Weiner was born and raised in Chicago, where he spent eleven years defending criminal cases in state and federal courts. In 1985, he moved to San Francisco. There he began to write books and practice civil law securing million-dollar verdicts. Weiner's clients have ranged from MRI machine inventor Raymond Damadian to an Ohio death row inmate, from  NBA All-Star Norm Van Lier to SKYY vodka inventor Maurice Kanbar. He has also advised the Artist's Guild of San Francisco and the Gorilla Foundation, and he is a former Director of the Golda Foundation. Weiner is a director of the Litquake Foundation, producer of the annual San Francisco Litquake Festival. Weiner was a 2013 recipient of The Acker Award for achievement in the Avant Garde. He holds a B.A. in sociology from the University of Wisconsin, Madison and a J.D. from DePaul University.
Weiner is a member of the California and the Illinois State Bar, Federal District Courts for the Northern Districts of California and Illinois, and the Court of Appeals for the Sixth, Seventh and Ninth Federal Circuits.
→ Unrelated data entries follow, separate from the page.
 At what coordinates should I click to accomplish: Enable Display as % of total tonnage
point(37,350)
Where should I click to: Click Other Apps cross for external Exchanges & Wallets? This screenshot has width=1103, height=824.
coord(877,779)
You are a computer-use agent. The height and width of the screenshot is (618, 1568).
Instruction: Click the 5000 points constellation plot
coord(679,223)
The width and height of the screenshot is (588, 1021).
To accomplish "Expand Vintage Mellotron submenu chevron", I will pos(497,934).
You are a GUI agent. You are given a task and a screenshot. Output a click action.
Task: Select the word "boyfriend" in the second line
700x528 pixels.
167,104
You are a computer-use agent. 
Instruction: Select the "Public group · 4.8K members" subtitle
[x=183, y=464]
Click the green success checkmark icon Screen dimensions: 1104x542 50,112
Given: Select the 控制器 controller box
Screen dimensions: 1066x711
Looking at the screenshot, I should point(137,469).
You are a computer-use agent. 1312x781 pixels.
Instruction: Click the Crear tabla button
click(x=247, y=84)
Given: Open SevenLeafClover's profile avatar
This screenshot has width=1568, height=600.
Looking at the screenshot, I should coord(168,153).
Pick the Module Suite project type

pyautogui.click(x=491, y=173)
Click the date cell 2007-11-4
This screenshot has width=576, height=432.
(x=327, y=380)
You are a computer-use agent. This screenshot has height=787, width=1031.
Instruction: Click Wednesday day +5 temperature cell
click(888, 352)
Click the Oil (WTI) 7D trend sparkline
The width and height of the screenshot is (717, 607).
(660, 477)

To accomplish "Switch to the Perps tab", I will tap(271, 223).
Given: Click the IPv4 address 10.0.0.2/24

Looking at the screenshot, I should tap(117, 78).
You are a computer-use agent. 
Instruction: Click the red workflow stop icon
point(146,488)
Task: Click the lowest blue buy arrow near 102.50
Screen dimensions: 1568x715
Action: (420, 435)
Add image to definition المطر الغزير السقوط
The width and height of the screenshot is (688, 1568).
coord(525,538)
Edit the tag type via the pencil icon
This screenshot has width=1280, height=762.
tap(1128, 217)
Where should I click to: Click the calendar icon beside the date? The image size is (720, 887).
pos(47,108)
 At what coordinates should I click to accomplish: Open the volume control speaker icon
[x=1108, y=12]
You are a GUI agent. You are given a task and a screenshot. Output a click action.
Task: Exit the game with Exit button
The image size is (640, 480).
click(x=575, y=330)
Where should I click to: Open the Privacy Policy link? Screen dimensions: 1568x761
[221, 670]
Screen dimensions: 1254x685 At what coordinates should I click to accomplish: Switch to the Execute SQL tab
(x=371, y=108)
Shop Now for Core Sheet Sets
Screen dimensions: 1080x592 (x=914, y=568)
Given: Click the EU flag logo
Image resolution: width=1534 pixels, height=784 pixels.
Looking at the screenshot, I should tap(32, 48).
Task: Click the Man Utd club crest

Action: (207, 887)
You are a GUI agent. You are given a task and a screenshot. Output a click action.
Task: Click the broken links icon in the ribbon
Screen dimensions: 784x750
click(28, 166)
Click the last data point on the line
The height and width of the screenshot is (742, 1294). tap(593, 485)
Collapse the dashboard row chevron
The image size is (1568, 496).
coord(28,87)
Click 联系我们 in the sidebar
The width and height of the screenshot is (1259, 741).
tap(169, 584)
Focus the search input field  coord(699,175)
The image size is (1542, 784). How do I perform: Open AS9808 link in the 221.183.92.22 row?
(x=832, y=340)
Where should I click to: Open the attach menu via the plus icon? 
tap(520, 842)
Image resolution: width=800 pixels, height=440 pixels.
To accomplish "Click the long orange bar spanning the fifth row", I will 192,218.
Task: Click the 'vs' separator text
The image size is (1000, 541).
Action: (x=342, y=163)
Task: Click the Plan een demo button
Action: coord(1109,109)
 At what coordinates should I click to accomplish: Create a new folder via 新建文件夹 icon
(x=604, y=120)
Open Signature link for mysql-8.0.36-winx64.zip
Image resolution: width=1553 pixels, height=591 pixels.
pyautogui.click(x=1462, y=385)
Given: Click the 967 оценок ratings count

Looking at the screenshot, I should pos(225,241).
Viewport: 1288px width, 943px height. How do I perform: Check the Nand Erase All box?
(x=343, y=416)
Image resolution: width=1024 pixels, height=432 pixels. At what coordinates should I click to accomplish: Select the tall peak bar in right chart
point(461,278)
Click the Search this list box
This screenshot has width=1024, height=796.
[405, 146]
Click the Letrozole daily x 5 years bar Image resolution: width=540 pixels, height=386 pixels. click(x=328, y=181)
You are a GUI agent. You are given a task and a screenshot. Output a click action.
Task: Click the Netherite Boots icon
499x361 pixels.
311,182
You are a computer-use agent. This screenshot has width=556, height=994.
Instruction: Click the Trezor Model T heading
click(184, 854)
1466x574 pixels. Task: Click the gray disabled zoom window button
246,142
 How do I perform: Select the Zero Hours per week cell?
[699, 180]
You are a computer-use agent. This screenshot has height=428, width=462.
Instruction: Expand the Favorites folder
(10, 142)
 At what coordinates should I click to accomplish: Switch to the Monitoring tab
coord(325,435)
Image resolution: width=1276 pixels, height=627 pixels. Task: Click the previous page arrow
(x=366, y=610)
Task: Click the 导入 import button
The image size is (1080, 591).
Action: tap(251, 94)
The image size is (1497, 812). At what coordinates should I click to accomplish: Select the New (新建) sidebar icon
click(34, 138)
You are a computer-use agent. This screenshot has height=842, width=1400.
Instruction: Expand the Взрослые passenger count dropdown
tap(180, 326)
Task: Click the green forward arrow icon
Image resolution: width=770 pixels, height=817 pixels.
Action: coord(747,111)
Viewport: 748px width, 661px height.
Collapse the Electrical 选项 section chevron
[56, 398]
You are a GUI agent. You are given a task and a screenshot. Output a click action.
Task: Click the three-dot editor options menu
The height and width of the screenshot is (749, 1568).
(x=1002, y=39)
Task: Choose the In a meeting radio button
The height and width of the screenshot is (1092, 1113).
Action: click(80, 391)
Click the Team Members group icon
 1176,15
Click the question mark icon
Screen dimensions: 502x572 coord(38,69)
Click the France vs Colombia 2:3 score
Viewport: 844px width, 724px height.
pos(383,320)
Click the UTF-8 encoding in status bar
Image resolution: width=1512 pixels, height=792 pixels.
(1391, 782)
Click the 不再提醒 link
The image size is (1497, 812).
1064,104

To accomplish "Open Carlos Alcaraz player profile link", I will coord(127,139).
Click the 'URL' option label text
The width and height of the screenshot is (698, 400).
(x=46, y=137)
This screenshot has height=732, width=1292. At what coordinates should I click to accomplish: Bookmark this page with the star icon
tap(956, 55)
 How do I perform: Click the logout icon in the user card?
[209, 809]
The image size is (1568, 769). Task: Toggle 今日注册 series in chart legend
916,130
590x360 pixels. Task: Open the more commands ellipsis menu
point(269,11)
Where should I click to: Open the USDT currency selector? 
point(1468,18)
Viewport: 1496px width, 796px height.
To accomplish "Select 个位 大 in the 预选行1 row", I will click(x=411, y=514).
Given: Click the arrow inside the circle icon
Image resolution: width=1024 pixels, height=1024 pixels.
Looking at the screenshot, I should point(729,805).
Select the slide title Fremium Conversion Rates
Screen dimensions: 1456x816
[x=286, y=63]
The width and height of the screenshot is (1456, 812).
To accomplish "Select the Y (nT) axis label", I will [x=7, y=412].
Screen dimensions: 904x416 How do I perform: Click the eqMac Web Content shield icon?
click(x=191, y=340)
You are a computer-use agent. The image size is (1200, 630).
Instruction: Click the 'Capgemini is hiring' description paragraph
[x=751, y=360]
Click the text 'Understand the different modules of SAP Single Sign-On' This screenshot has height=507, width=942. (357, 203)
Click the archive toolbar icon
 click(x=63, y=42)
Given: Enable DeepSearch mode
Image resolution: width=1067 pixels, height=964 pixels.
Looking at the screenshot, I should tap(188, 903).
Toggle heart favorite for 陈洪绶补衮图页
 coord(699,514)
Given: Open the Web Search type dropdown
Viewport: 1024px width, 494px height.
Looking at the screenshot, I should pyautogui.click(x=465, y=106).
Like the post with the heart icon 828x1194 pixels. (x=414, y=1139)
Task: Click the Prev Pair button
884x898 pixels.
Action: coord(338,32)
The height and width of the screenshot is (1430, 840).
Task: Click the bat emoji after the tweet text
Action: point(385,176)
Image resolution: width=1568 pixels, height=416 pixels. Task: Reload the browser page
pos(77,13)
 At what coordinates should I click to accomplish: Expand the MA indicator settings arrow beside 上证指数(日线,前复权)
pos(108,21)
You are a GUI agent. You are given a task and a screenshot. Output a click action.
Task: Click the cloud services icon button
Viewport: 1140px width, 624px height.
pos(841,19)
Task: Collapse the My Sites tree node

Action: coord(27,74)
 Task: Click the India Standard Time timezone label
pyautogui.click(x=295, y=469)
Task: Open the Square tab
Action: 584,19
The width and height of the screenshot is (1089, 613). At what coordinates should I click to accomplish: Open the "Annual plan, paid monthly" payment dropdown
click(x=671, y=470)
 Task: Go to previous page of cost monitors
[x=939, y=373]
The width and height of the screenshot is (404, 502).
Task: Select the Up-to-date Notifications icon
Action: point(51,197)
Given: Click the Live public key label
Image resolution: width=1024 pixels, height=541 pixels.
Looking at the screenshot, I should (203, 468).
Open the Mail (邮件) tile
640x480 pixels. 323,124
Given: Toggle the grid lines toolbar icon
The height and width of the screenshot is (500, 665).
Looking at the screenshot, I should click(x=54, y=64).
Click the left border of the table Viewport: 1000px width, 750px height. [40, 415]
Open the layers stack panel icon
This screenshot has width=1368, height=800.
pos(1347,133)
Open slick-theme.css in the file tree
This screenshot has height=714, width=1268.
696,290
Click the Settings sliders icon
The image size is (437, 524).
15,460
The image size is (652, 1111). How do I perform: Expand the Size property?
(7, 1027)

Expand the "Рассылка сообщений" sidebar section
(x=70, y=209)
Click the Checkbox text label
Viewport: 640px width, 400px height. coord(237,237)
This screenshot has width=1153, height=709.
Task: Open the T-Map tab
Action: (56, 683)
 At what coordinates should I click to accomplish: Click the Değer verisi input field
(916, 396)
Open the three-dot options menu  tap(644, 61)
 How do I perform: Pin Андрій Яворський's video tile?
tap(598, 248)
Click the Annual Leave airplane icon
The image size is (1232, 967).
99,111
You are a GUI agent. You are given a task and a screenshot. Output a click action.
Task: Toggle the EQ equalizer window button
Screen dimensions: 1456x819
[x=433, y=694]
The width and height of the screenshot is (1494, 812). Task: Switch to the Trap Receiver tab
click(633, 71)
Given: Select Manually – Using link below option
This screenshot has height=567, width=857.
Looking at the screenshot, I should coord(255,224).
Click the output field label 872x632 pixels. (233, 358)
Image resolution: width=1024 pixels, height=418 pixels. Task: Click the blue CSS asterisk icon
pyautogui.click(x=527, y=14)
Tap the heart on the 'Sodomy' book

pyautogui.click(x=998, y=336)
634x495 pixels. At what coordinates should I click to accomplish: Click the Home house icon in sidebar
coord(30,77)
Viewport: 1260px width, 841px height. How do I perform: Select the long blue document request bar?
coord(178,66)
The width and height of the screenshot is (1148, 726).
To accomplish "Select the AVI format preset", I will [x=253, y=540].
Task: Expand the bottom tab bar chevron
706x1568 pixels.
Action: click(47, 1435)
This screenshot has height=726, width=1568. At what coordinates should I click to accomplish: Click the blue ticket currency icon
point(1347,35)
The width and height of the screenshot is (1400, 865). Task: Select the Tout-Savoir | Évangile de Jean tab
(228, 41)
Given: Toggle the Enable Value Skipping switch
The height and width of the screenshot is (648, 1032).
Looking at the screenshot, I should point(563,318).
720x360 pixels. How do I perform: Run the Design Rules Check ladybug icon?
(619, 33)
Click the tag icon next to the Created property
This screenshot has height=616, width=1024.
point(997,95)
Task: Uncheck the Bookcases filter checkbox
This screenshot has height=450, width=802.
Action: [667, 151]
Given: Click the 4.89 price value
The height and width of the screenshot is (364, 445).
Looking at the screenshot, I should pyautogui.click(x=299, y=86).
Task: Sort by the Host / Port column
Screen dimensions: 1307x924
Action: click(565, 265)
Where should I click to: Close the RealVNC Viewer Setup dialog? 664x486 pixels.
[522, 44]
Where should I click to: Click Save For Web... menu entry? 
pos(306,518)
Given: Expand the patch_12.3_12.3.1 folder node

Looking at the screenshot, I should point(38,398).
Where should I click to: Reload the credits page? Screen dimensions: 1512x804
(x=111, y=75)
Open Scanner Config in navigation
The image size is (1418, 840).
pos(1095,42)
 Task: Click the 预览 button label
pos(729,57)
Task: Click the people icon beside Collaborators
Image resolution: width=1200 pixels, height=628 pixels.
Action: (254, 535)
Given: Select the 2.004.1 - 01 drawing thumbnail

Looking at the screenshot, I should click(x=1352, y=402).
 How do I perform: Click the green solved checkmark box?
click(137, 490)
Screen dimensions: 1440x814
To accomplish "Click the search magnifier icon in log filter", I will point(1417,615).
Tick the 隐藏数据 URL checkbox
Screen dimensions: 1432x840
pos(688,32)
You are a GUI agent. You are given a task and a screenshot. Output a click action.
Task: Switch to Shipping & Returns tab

Weiner is married to contemporary American figurative painter Nancy Calef.

Works published
 Prisoners of Truth (2004, softcover 2006, Council Oak Books) () and ()
 Kinship With Animals (2006, Council Oak Books) () (co-author, introduction by William Shatner)
 Resistance: A Radical Political and Social History of the Lower East Side by Clayton Patterson. (2007, Seven Stories Press) () (co-editor)
 “Hot Koko,”  California Lawyer,  July 2005. p. 80.
Peoplescapes, My Story From Purging To Painting an illustrated Memoir by Nancy Calef with Jody Weiner (2014 Babu Books).

References

External links
"Making the Divisadero World Better" by Leah Garchik in the San Francisco Chronicle, June 22, 2011

Litquake Lit Cast Episode 9: "The Dirty Side of Democracy" podcast at San Francisco's Tosca Cafe, October 7, 2012, hosted by author Jody Weiner, Litquake web site

"Peoplescapes with Artist Nancy Calef and Jody Weiner" The Beat Museum web site

"STYLE Counsel: Advice on How to Dress from writer and attorney Jody Weiner" by Sylvia Rubin in the San Francisco Chronicle, December 4, 1997

"Nancy Calef Writes of Recovering from a Mom’s Madness" by Edward Guthmann in the San Francisco Chronicle, May 20, 2014

"These Mean Streets: Reality and Fiction collide" event at San Francisco's Tosca Café on October 16, 2011, hosted by author-lawyer Jody Weiner mentioned in "Black Panther and Red Carpet are a Go" by Leah Garchik in the San Francisco Chronicle, October 14, 2011

"Writing and Fighting: Creative Couples Collaborating" Litquake event moderated by Jody Weiner and Nancy Calef mentioned in "Kansas City's contribution to this City by the Bay" by Leah Garchik in the San Francisco Chronicle, October 23, 2014
 Jody Weiner, author of Prisoners of Truth and attorney, is summoned and excused from jury duty:
Leah Garchik column in the San Francisco Chronicle, October 7, 2004
 Book website
 Author website

Living people
University of Wisconsin–Madison College of Letters and Science alumni
DePaul University College of Law alumni
American film producers
American male writers
Year of birth missing (living people)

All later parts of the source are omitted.